Richard Ford has written for decades about his alter ego Frank Bascombe. He told Bascombe's story in "The Sportswriter, "Independence Day," and "The Lay of the Land." Each story follows a similar structure. Ford eschews a formal plot for a stream-of-consciousness narrative that follows Frank through a holiday weekend, often narrating a series of loosely-connected events and culminating in a chaos-filled climax.

In "Let Me Be Frank With You," Ford finally acknowledges this looseness. He presents the book as four short stories connected only by the central character - Frank Bascombe.

Here is a summary of each story.

I'm Here

Frank visits the owner of his former house after a devastating storm destroyed the domicile. Although he sold the house years ago, the new owner makes him feel guilty about transferring this financial loss.

Everything Could Be Worse

A woman knocks on Frank's door and reveals a dark secret about his house and its past.

The New Normal

Frank visits his ex-wife, who was recently diagnosed with Parkinson's and moved into an elderly home. Their relationship is civil, but she lets him know how his inadequacies.

Deaths of Others

Frank reluctantly visits an old acquaintance who is now dying. The friend confesses a betrayal committed years earlier.

----------------

* [Questions on the material]
#1 Answer these questions using the piece on Richard Ford's Frank Bascombe stories, one line each:
(a) Which three earlier books told Bascombe's story?
(b) In "Everything Could Be Worse," who knocks on Frank's door?
(c) What illness was Frank's ex-wife recently diagnosed with?
#2 List every story title that the piece on Richard Ford's Frank Bascombe stories gives for the four stories in "Let Me Be Frank With You."
#3 Carry the piece on Richard Ford's Frank Bascombe stories forward from its final sentence.

* [Data shown]
----------------

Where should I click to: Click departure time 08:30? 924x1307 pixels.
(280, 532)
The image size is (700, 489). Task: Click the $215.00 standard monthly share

----------------

* [Task-by-task outputs]
#1
(a) "The Sportswriter," "Independence Day," and "The Lay of the Land."
(b) A woman.
(c) Parkinson's.

#2
I'm Here
Everything Could Be Worse
The New Normal
Deaths of Others

#3
Like the previous Bascombe novels, this one takes place around a holiday. In this case, the holiday is Christmas; but little is made of it until the final story.

Frank is 68 years old, retired, and financially secure. He has been remarried for years and has a cordial relationship with his ex-wife. His children have moved away and are reasonably successful. Despite all these successes, he feels the angst of everyday life and pushes down his regrets about the past. In each story, someone reveals a truth, and Frank must grapple with something beyond his control.

As always, Ford allows us to feel for Bascombe by inviting us inside his mind. He appears natural to the reader because his thoughts are reasonable, if not always rational.

The entertaining and thoughtful stories present a plausible progression of Frank's character as he ages.